#### Exercise description
Whatever appears in the records apart from pictures must be reproduced exactly.

#### Recorded information

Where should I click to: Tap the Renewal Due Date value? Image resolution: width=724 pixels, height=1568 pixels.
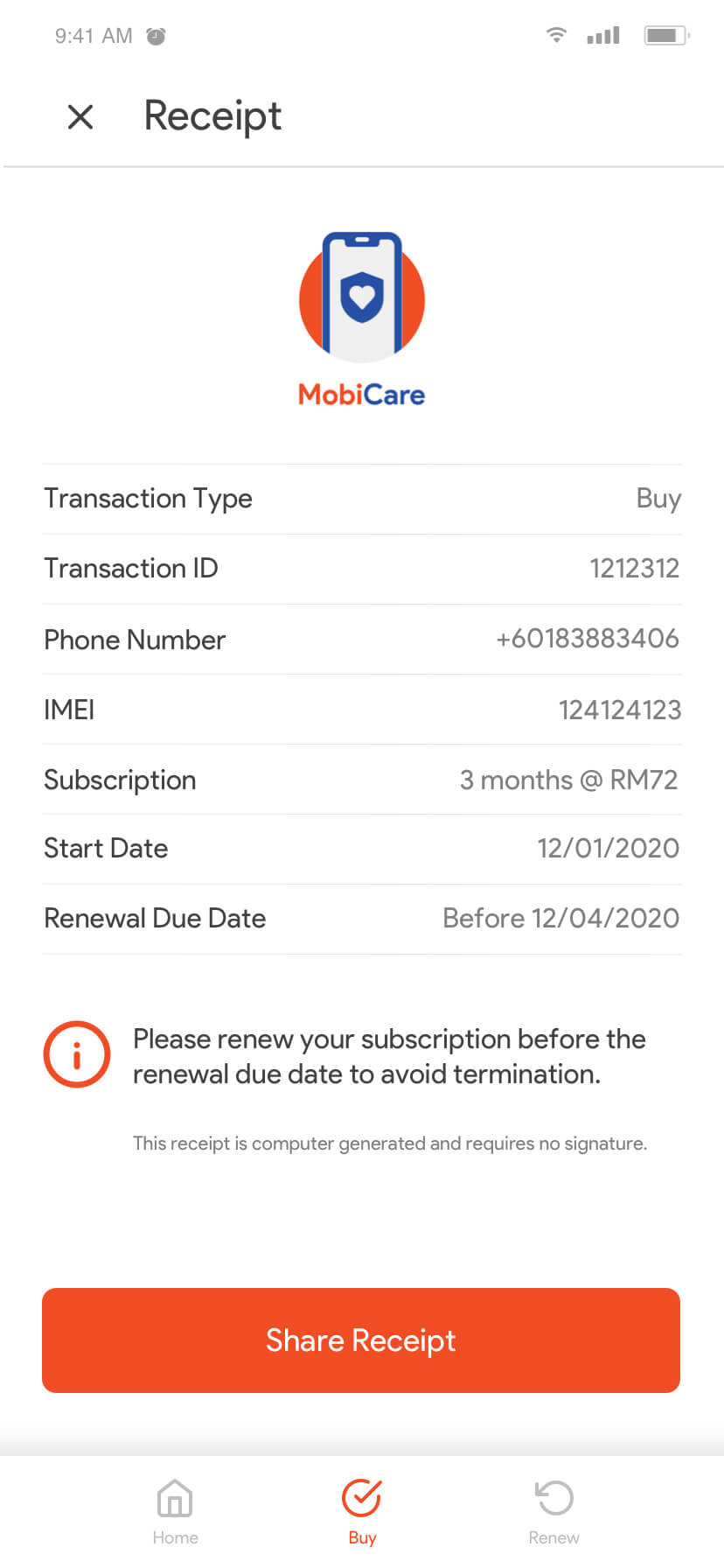561,918
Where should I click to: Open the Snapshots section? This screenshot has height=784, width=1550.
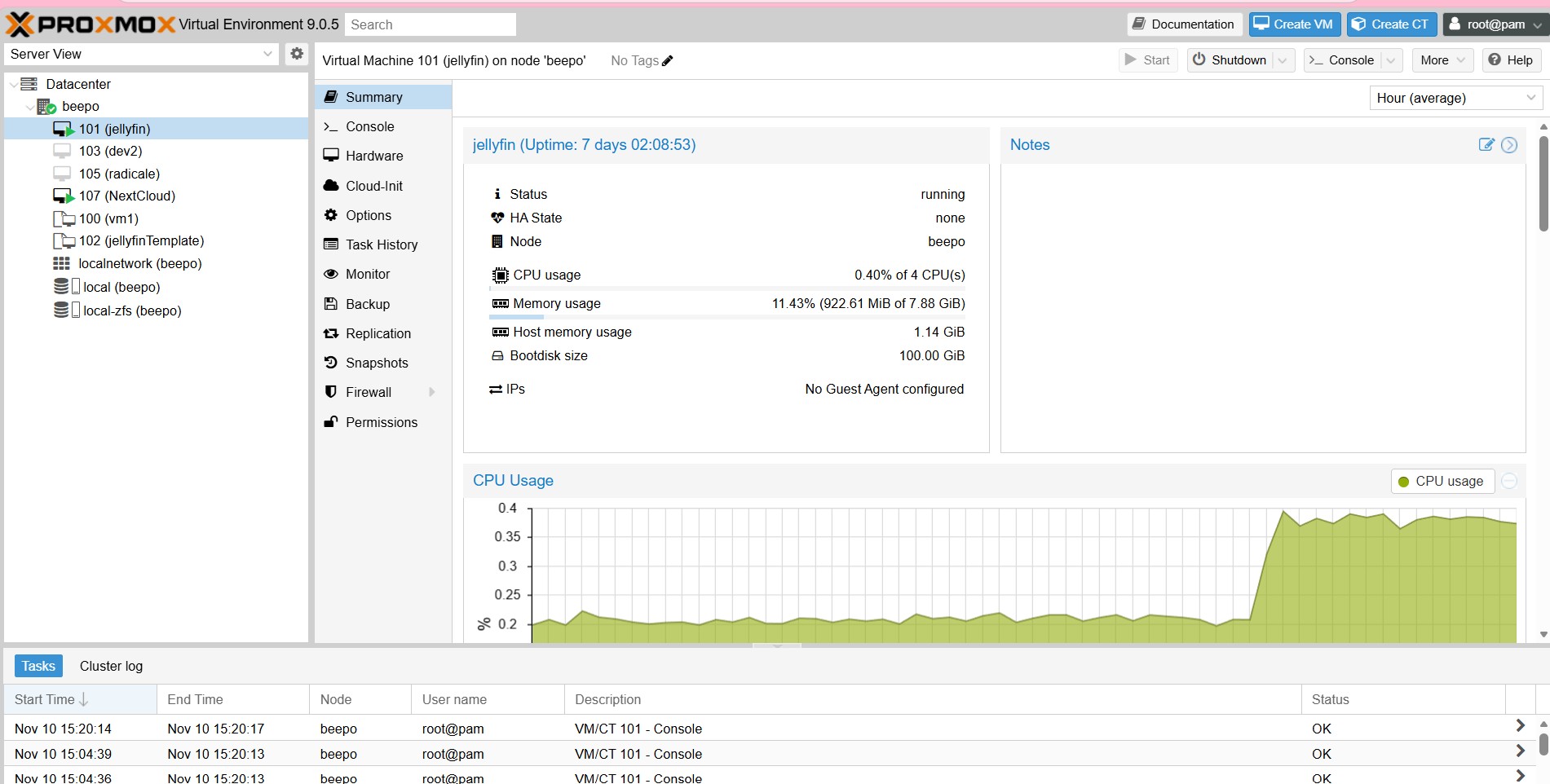coord(376,363)
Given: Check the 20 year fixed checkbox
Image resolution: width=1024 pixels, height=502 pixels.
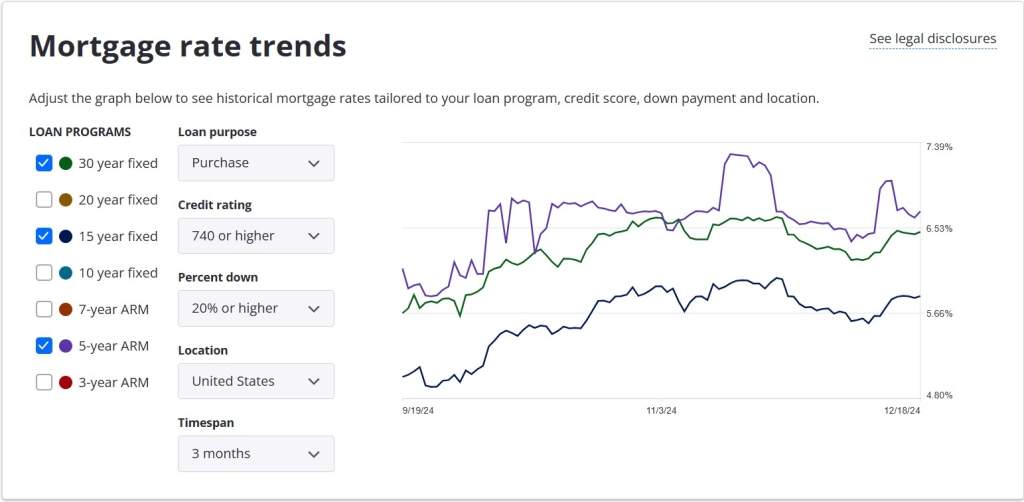Looking at the screenshot, I should (44, 200).
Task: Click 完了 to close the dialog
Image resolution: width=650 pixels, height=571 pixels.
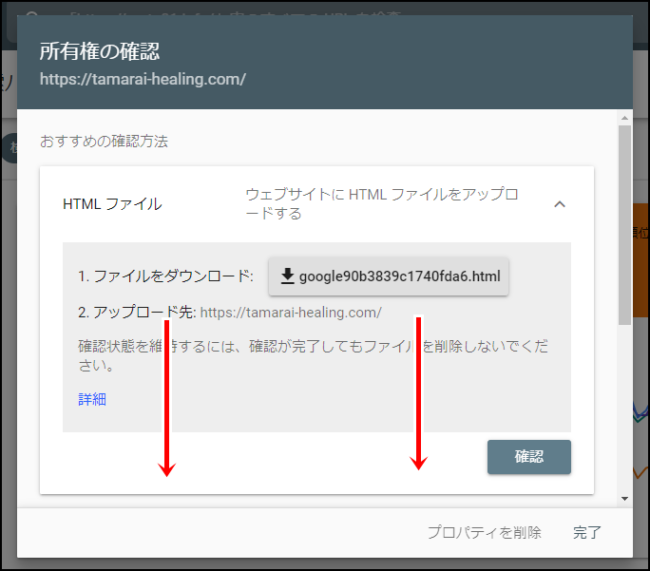Action: point(587,532)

#### Answer for the task
Where should I click to: Tap the Renewal Due Date value? Image resolution: width=724 pixels, height=1568 pixels.
561,918
Where should I click to: Open the Snapshots section? This screenshot has height=784, width=1550.
coord(376,363)
Given: Check the 20 year fixed checkbox
Image resolution: width=1024 pixels, height=502 pixels.
Looking at the screenshot, I should (44, 200).
Task: Click 完了 to close the dialog
Image resolution: width=650 pixels, height=571 pixels.
Action: point(587,532)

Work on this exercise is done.